U.S. Warns Beijing Against Military Unification, Suggests Taiwan Expand Arms Purchases to Become a Porcupine

China Times, October 9, 2020

 

U.S. National Security Advisor Robert O’Brien warned China on Wednesday against any attempt to take Taiwan by force. He said that part of Beijing’s buildup of the navy was to gain the ability to push the United States back out of the Western Pacific, and allow them to engage in an amphibious landing in Taiwan. According to O’Brien, the problem with that is that amphibious landings are notoriously difficult. He added and pointed out the paucity of landing beaches on the island.

 

He maintained the long-standing American policy of strategic ambiguity toward both sides of the strait; He said that there was a lot of ambiguity about how the United States would respond. In addition, he called on Taiwan to turn itself into a porcupine militarily, since lions generally don't like to eat porcupines.

 

O'Brien called on Taiwan to increase defense spending and push for military reforms to make clear to China the risks of using force. He stated that Taiwan's defense expenditure only accounts for 1.2 percent of gross domestic product (GDP). According to O’Brien, one cannot just spend 1 percent of your GDP and hope to deter mainland China. Taiwan needs to invest in improving various capabilities, including the deployment of coastal defense cruise missiles, mines, fast attack craft, mobile artillery, and advanced reconnaissance assets.

 

The U.S.-Taiwan National Defense Industry Conference has ended. Rupert Hammond-Chambers, president of the U.S.-Taiwan Business Association, which hosted the conference, said that packages of arms sale to Taiwan are moving through the final export process before the Congress is formally notified.

 

This is one more of a series of U.S. national security senior officials' remarks on the situation of the Taiwan Strait. In answering to a question in Tokyo on October 6: "If China unilaterally invades Taiwan, is the United States ready to engage militarily?" Secretary of State Mike Pompeo said that as a good partner for security in every dimension, the United States is doing everything it can to reduce tensions in the region. Pompeo said earlier that he spoke with President Donald Trump before going to Tokyo, and Trump "provided all the guidance that he always does for me."

 

President Trump, who has returned to the Oval Office in the White House, said yesterday that his infection with the coronavirus (COVID-19) was a blessing in disguise and that "China is going to pay a big price."

 

It is generally believed that President Trump may play the "Taiwan card" before or even after the U.S. presidential election to provoke Beijing, intensify contradictions, and trigger conflicts. The U.S. ambassador to China Terry Branstad has returned to the United States.

 

O'Brien was asked what options the United States would be if Beijing moved to try to absorb Taiwan, It is not an easy task, and there is also a lot of ambiguity about what the United States would do in response to China's attack on Taiwan, O’Brien said.
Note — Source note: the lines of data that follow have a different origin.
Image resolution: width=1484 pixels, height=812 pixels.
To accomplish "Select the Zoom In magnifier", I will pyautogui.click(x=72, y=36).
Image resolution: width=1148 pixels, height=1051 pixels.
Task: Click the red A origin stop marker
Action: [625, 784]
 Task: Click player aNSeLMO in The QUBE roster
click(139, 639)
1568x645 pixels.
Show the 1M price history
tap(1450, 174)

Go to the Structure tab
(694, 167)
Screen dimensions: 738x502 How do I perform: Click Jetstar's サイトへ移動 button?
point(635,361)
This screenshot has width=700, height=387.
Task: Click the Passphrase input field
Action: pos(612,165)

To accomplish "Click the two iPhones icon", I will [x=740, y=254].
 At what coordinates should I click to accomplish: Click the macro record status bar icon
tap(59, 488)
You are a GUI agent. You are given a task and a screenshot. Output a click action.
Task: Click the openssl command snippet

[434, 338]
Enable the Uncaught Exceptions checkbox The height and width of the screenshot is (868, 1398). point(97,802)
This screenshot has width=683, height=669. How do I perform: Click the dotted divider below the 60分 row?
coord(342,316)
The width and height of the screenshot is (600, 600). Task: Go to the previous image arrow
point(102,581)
The United States is required by law to provide Taiwan with the means to defend itself, but it has not made clear whether it will intervene militarily in the event of a mainland Chinese attack, something that would likely lead to a much broader conflict with Beijing.

 

O'Brien pointed out that China was engaged in a massive naval buildup probably not seen since Germany's attempt to compete with Britain's Royal Navy before World War I. And Henry Kissinger, who brokered the U.S. rapprochement with China, gave a warning at the video conference on October 7. He said that China and the United States must establish rules of engagement for their increasingly tense competition, or risk recreating the uncertainty that characterized global politics leading to World War I.

 

Kissinger emphasized that the leaders of China and the United States have to discuss the limits beyond which they will not push threats and then find a way of conducting such a policy over an extended period. According to Kissinger, this is totally impossible, and if it is totally impossible, we will slide into a situation similar to World War I. The United States needs a new way of thinking that understands the world is too complex for one country to achieve such a unilateral superiority in both strategy and economics that nobody in a position to threaten it.